Using the Govee app, you can group a number of strips together for operation as a single device. Grouping works in a similar fashion to that offered by both major voice assistants anyway, but it’s nice to have for those who don’t want recording devices plastered throughout their home.
Music Reactive
Featuring spectrum, strobing, or laser-like bursts, there’s a number of music reactive modes available via the inline controller. The microphone is built-in, so this doesn’t require you connect your phone. For more customization, like changing the colors used for music reactive modes, you’ll need to use the Govee app and be in Bluetooth proximity.
Music reactive mode is not available over Wi-Fi or voice assistant control methods.
OVer Wi-Fi, you’re limited to single color and brightness controls.When in close proximity, Bluetooth automatically takes over and lets you choose more settingsAlso over Bluetooth, you can create your own color palettes for the built-in animation styles.
DIY Animations
If you have a specific color palette or animation speed in mind, you can use the simple DIY designer to save your own schemes. Having programmed my own pixel animations with an Arduino before, the options offered by the Govee app feel very restrictive. They’re limited to:

Flickr (Strobe)

Each mode has some options too, like whether to affect the whole of the strip at once, or in subsections.
This could easily be expanded in the future though since it’s only a software and interface issue. The hardware is surely capable of more.
DIY animation options feel a little limited right now, but could be expanded in future. It’s still far more than offered by most competitors though.
You can save any number of custom animation, but these are only saved in the app and not on the lights. This means that while you can soft power-off the LEDs from the controller without losing the current mode (or power off from a voice assistant), you can’t cut the power at the plug or switch into another mode. Doing so will require you to open the app, and send your saved animation again to each strip.
In addition, you can set up a basic schedule to automatically turn the lights on, as well as a sunrise routine.
Bluetooth, Wi-Fi, and Alexa?
Despite the lack of equality between features offered over Wi-Fi, I really appreciate the dual control system. In the past, I’ve often wanted to take some Hue lighting to events I run–a Halloween night, discos etc.–but been put off by the fact I’d also need to take the Hue hub, wire it into the network of the community center, and set everything up again. It would be an enormous hassle, and smart home tech is temperamental at the best of times.
I’m not usually a fan of Bluetooth control of anything, due to inherent range limitations, but for simple effect lighting, it makes perfect sense. The Govee Dreamcolor strips don’t need to be reconfigured if you take them to an event, and they don’t need to be connected to Wi-Fi to operate.
In fact, with the inline controller’s built-in music modes, you may not even need Bluetooth.
The only thing you won’t be able to do is to synchronize all of the strips and remotely control them. For that, you’ll be paying hundreds of dollars for professional DMX controllers. For most of us, the built-in music modes or DIY options with Bluetooth will be more than sufficient.
Should You Buy the Govee Dreamcolor H6163 LED Strips?
At around half the price of Hue for more than twice as many lights, with music reactive multicolored animation modes, the Govee Dreamcolor LEDs are unbeatable value for money.

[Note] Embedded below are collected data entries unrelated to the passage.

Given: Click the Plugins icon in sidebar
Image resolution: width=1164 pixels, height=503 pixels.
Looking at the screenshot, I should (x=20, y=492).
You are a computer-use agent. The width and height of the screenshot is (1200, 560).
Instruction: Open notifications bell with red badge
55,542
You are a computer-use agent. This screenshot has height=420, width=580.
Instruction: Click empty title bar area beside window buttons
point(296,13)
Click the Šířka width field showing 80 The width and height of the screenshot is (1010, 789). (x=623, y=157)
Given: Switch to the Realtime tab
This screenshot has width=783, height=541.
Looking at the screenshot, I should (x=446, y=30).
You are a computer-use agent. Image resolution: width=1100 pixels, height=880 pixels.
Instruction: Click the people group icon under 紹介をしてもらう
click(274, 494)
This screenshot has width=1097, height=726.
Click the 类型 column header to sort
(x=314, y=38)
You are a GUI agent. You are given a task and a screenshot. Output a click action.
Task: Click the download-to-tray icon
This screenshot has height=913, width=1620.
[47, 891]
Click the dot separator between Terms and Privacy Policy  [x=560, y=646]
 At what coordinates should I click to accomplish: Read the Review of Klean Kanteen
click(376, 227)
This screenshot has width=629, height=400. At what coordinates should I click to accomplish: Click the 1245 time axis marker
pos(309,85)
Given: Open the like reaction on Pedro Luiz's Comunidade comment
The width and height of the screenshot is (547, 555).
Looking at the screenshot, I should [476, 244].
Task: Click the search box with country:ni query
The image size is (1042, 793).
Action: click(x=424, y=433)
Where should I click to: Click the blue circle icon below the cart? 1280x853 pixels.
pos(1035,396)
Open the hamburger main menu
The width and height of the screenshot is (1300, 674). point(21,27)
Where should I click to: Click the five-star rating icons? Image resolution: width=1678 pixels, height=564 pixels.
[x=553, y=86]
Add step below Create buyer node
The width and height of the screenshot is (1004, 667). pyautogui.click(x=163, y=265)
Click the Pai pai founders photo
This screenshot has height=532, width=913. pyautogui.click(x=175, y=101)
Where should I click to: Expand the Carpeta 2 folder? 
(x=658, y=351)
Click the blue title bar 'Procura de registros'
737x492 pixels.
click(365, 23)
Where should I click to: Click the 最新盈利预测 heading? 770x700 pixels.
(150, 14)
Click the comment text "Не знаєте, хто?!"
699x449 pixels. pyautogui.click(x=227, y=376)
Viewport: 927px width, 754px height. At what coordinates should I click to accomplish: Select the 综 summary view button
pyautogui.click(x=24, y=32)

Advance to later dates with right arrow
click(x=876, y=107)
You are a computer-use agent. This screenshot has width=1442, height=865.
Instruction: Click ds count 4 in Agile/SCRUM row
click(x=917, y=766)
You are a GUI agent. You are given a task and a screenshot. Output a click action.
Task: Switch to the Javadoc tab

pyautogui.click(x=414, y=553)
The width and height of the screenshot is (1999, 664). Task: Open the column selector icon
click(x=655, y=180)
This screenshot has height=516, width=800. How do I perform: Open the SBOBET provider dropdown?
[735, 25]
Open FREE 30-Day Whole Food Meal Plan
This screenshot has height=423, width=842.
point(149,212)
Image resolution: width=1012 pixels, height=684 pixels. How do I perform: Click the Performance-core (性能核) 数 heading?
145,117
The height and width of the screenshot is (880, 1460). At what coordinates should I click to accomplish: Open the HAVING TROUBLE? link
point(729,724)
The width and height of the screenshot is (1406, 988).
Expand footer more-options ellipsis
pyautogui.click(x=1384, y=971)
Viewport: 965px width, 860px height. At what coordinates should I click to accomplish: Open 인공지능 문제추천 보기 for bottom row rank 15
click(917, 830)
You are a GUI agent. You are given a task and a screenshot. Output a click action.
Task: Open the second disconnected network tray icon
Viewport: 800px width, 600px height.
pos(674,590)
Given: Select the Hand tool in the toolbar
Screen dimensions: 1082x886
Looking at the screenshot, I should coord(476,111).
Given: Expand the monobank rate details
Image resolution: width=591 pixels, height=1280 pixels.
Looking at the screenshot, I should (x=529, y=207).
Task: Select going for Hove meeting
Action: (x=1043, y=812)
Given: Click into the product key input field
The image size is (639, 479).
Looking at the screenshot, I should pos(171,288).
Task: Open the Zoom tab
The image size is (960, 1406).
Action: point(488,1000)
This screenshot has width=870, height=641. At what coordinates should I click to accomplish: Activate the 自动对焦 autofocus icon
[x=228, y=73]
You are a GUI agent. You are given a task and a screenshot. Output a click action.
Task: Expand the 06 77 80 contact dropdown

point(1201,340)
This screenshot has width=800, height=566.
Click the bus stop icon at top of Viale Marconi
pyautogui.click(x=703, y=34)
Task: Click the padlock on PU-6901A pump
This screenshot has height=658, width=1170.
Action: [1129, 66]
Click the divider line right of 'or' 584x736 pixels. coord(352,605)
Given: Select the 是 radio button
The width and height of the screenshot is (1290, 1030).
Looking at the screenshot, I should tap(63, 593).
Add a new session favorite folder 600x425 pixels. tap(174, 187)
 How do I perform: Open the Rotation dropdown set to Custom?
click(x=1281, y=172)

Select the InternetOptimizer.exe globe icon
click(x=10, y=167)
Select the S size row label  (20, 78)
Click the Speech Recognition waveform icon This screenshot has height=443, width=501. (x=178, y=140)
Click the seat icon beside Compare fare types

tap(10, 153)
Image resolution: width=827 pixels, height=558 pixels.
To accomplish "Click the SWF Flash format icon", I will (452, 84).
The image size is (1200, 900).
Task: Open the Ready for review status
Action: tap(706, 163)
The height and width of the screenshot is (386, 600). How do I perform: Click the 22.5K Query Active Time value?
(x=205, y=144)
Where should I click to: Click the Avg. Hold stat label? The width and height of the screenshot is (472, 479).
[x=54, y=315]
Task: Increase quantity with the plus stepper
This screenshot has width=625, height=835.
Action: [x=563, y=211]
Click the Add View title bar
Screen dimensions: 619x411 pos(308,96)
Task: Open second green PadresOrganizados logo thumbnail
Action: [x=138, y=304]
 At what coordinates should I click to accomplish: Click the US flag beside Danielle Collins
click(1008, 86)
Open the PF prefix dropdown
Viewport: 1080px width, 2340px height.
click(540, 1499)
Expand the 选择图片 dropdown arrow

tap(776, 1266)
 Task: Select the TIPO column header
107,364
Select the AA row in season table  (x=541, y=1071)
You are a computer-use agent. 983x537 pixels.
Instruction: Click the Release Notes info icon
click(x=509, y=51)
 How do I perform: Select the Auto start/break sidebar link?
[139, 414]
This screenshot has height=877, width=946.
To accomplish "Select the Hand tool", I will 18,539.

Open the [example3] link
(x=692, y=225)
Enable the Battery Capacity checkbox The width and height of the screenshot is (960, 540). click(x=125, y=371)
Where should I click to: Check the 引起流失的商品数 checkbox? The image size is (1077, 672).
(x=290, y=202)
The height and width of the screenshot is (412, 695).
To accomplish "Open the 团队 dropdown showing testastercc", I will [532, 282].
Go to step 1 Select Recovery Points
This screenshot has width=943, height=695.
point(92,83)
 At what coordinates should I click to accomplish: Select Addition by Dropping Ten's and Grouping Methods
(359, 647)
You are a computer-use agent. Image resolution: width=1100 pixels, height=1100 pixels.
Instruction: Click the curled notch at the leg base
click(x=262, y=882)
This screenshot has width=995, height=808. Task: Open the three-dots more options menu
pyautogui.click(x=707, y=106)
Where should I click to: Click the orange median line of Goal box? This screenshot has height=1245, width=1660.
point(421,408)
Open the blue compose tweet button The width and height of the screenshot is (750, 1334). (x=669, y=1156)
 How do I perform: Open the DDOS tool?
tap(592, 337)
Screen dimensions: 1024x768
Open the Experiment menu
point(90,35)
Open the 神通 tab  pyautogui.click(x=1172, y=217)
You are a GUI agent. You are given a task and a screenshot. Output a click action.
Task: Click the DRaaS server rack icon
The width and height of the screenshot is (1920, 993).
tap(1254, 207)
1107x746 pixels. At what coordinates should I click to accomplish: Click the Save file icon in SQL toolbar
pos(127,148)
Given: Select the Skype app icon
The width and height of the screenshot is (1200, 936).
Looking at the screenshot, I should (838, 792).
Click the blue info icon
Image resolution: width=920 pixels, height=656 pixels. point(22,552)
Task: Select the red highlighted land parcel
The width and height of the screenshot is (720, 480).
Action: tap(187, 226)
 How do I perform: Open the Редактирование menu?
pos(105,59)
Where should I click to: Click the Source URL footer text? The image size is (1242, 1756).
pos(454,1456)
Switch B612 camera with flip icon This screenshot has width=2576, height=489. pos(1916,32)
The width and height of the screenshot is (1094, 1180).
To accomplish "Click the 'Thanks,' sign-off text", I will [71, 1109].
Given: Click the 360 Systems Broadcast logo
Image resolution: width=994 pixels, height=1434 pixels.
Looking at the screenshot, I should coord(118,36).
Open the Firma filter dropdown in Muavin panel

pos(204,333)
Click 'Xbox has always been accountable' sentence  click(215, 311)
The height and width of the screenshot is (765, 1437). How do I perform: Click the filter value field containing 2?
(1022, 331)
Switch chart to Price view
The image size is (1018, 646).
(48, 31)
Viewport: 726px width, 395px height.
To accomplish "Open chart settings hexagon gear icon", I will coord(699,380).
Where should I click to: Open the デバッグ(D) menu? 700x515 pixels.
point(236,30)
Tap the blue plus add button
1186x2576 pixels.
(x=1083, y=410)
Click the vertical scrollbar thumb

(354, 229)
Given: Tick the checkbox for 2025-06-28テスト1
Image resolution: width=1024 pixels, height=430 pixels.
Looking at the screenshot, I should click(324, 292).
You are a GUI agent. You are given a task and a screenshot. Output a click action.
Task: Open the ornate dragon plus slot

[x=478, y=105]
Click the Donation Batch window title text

The triple control methods of inline remote, Bluetooth and Wi-Fi, while lacking parity with features offered, means they’re versatile enough to use even when Wi-Fi isn’t available, or you don’t want to use the app.
And the inclusion of basic Alexa and Google Home support makes these a great choice for your smart home. The only thing lacking is Siri/HomeKit support and IFTTT for custom automation–neither of which is a deal-breaker.
I’m really struggling not to buy another ten of these.